### WHAT TO DO:
Lines from the beginning of the data below through the one containing "Given: Click the red loss icon in Gabon's row" are to be printed exactly as they appear.

(Records contained in a dataset)
========================

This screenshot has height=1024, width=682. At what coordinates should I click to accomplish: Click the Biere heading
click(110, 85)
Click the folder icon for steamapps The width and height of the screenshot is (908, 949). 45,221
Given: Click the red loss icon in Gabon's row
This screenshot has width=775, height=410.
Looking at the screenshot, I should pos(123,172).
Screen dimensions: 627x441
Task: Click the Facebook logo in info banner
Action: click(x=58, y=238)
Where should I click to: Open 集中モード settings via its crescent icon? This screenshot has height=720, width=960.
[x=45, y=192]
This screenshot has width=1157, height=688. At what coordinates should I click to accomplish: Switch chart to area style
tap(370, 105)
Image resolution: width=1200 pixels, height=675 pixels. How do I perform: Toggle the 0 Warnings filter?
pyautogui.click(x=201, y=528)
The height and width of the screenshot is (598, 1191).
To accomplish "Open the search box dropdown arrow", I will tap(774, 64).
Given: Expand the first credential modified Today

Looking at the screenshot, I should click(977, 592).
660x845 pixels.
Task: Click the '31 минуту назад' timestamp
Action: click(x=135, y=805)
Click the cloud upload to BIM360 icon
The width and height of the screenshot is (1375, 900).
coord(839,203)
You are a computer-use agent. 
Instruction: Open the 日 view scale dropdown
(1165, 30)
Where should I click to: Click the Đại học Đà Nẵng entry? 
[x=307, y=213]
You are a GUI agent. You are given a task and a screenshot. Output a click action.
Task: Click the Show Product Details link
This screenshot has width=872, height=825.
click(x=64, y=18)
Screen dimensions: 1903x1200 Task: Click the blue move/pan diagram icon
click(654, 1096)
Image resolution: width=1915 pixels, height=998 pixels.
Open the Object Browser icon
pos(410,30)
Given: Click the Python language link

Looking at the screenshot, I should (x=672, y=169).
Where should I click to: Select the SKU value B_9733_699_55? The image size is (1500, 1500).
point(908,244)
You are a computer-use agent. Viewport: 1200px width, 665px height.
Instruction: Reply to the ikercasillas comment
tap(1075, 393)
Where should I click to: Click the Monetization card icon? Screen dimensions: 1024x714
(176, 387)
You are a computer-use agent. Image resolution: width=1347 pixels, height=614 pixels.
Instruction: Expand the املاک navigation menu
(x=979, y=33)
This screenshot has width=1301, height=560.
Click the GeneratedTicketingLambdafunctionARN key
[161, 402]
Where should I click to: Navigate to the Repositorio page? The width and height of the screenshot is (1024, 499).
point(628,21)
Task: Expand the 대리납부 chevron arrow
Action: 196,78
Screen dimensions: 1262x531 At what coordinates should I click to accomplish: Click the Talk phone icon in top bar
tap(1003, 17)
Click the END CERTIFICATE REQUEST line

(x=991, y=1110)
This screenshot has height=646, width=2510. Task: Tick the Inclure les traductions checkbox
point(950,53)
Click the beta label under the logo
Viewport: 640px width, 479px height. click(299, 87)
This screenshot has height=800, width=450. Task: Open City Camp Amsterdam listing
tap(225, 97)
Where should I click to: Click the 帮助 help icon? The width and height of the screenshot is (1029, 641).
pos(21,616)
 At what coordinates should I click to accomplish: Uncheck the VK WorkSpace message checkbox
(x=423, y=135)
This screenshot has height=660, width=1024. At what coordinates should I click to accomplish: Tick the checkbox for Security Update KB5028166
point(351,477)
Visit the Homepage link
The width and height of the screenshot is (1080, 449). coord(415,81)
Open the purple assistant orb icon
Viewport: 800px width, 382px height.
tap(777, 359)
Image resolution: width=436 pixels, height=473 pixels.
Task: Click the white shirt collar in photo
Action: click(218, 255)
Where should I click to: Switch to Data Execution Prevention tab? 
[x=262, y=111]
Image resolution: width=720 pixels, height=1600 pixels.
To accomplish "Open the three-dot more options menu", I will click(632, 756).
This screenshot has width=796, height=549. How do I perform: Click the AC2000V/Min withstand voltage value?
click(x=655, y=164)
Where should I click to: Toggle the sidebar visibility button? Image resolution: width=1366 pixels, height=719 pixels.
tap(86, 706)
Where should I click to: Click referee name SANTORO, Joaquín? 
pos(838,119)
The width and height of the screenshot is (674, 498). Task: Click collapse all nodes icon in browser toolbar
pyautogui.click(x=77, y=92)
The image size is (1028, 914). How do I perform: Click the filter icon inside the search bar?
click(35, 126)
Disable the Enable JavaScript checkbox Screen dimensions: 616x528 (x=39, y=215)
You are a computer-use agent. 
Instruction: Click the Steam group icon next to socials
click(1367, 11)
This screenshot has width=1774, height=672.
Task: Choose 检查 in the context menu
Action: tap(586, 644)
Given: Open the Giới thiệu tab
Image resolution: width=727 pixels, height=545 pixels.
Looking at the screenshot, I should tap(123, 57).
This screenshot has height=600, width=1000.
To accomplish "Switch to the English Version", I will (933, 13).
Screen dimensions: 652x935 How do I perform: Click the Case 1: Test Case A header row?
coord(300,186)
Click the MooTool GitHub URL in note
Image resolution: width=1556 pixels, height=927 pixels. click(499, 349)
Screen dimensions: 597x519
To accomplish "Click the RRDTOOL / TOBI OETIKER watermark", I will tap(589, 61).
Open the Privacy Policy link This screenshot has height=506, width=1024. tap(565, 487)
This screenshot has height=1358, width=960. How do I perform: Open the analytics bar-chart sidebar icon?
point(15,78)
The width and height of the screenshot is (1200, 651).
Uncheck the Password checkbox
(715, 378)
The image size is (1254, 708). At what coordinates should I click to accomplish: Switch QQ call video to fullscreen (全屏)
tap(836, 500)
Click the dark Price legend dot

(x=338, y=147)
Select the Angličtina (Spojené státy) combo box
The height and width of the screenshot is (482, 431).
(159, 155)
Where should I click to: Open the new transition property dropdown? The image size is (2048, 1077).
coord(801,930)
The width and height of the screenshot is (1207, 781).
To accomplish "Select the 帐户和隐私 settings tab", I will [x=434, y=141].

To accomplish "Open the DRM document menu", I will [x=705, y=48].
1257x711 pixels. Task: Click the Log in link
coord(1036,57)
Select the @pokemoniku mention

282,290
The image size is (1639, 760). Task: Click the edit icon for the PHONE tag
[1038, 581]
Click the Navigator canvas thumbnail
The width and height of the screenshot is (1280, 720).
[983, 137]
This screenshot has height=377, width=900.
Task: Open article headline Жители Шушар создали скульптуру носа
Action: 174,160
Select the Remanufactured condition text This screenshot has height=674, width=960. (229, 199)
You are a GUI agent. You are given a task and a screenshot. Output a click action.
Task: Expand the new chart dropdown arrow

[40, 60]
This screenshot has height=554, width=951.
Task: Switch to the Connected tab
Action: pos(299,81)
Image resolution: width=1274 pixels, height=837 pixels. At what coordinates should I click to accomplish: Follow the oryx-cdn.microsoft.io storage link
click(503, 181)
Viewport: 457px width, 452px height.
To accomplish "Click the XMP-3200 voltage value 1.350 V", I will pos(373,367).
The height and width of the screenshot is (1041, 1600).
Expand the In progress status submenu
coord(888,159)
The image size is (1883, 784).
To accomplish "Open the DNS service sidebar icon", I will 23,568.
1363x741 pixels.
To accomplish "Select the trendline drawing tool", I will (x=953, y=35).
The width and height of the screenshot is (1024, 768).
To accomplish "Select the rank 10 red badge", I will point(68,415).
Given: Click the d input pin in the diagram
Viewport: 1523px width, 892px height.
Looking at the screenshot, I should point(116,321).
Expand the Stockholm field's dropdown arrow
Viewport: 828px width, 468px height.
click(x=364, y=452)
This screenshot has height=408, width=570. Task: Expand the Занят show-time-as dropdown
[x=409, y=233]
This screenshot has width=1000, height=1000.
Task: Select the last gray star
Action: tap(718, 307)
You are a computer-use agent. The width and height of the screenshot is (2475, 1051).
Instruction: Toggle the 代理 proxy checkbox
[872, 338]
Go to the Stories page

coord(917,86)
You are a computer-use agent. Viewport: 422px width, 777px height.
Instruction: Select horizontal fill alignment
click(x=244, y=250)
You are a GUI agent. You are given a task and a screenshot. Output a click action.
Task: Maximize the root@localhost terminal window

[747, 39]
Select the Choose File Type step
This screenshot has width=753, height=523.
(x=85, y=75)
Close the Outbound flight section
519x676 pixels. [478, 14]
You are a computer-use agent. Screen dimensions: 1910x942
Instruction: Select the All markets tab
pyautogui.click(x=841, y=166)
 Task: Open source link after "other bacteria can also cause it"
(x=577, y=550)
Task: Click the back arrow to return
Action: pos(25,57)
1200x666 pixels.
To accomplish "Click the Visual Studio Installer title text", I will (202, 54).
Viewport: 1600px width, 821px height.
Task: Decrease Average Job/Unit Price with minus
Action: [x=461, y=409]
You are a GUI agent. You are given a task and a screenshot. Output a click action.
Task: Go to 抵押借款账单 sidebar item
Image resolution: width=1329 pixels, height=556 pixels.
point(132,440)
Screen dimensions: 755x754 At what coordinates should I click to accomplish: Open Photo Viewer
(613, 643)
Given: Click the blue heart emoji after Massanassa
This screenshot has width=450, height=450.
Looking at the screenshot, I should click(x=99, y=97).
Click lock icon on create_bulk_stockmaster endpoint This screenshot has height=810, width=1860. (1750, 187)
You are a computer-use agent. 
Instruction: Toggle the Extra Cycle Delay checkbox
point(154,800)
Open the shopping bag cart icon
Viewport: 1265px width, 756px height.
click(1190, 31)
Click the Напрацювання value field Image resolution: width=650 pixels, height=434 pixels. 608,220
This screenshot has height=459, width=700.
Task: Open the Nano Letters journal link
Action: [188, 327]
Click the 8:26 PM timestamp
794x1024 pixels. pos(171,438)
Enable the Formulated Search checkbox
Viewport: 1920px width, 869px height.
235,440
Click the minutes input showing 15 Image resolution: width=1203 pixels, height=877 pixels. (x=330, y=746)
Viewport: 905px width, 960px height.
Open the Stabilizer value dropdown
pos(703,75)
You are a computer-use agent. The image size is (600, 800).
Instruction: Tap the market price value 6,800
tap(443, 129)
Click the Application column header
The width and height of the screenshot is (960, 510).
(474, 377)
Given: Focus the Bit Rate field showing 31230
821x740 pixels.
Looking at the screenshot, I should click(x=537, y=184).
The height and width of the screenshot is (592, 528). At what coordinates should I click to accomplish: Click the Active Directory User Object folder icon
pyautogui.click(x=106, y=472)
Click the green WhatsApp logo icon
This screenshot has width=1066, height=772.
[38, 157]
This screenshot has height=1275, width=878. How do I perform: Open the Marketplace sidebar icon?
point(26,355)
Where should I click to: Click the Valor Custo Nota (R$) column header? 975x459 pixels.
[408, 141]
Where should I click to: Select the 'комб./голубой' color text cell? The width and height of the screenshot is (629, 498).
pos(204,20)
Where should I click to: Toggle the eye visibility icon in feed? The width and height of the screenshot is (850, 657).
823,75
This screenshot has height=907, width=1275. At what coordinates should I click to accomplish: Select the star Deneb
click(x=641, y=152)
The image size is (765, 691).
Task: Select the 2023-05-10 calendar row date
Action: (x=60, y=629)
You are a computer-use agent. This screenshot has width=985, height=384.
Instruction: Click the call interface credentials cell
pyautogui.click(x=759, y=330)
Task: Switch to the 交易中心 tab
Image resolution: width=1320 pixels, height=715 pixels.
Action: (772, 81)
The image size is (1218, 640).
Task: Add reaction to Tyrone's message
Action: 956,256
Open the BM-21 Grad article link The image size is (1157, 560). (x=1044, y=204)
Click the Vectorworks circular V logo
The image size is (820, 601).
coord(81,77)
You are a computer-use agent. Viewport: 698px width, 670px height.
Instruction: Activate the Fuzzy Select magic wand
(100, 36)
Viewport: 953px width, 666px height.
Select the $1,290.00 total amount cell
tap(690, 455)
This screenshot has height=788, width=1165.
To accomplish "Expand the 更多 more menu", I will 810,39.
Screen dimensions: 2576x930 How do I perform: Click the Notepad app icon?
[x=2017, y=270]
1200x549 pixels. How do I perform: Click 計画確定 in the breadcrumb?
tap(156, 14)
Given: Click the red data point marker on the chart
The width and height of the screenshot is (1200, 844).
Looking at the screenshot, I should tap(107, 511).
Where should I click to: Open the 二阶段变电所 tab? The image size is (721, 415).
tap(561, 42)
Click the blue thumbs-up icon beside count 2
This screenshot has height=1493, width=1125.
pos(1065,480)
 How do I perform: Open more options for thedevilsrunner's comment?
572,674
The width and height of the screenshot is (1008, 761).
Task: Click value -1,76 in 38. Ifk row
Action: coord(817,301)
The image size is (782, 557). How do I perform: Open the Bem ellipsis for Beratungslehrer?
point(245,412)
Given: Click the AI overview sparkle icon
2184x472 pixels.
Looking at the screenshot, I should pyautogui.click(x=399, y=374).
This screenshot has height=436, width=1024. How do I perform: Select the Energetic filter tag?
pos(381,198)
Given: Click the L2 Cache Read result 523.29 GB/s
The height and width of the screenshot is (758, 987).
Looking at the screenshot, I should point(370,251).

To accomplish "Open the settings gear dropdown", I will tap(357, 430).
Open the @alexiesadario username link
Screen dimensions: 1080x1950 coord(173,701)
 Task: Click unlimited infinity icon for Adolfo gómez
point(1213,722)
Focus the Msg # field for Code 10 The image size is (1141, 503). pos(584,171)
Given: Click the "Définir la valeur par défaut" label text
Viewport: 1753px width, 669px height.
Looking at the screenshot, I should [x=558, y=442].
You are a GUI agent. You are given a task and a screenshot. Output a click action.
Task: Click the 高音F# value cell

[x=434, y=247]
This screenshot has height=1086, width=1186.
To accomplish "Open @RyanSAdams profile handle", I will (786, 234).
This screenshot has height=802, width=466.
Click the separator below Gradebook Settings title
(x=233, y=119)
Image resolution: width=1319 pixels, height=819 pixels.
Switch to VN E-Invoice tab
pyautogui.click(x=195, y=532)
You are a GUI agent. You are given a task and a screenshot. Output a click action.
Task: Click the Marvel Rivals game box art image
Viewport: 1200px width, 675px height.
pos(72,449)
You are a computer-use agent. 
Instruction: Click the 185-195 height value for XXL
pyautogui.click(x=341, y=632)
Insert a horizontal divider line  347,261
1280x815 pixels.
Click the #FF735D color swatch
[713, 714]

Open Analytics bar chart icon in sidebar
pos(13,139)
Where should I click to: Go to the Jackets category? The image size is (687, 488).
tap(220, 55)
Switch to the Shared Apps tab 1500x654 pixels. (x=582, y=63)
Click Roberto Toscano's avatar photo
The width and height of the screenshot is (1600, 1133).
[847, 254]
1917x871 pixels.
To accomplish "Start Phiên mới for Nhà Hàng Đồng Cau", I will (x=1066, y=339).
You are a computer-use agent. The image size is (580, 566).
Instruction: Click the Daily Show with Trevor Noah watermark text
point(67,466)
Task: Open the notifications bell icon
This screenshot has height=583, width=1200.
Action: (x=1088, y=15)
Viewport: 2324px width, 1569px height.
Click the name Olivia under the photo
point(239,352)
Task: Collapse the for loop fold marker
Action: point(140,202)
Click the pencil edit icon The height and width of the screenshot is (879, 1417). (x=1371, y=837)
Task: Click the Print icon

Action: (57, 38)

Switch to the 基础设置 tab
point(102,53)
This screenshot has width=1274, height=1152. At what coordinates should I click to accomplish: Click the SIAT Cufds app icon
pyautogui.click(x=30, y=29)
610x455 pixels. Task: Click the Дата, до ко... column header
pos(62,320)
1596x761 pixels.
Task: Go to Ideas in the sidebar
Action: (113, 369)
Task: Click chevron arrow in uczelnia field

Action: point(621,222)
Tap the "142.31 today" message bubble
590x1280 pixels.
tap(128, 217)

========================

### WRITTEN RESPONSE:
This screenshot has height=1024, width=682. At what coordinates should I click to accomplish: Click the Biere heading
click(110, 85)
Click the folder icon for steamapps The width and height of the screenshot is (908, 949). 45,221
Given: Click the red loss icon in Gabon's row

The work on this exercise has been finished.